Because young players have changing muscle mass and growing bones, they require not just sport-specific instruction, but also general training in an important skill like deceleration.

Lower Gear
A great deal of practice time goes into teaching young athletes how to get faster and turn more quickly. These skills lend themselves to numerous sports, including baseball, football, basketball, tennis, and volleyball. Even gymnastics involves sprinting in many of its floor exercises.

But deceleration, which involves learning how to slow down and change direction safely before re-accelerating, is equally important.

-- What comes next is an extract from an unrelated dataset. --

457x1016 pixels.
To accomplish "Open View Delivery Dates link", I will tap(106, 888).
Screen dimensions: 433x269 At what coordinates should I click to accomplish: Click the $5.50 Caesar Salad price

In many cases, it's actually more crucial for injury prevention than learning to increase speed.

Big Benefits
Deceleration training is more than simply slowing down as quickly as possible. It involves a professional who looks at the body mechanics of a particular athlete, and factors in the type of sport he or she plays. For example, a teenage girl who plays basketball will have different deceleration techniques than a middle-school boy in football.

But there are some commonalities when it comes to benefits. Deceleration training prevents numerous injuries, particularly ACL tears that might result from improper turns at high speed.

The training can also improve sports performance. Although some people might think that teaching kids to slow down would hinder their ability to gain speed and endurance, the opposite is true. Because deceleration teaches body control at a higher level, young athletes are able to increase skill in a sport. For example, tennis players who only develop acceleration will excel at one movement for a swing, but will have difficulty changing direction, which will weaken subsequent shots.

If you have a young athlete — or more than one — who spends a great deal of time on practice drills, consider introducing the concept of deceleration into their training. Most likely, their knees will thank you in the long run.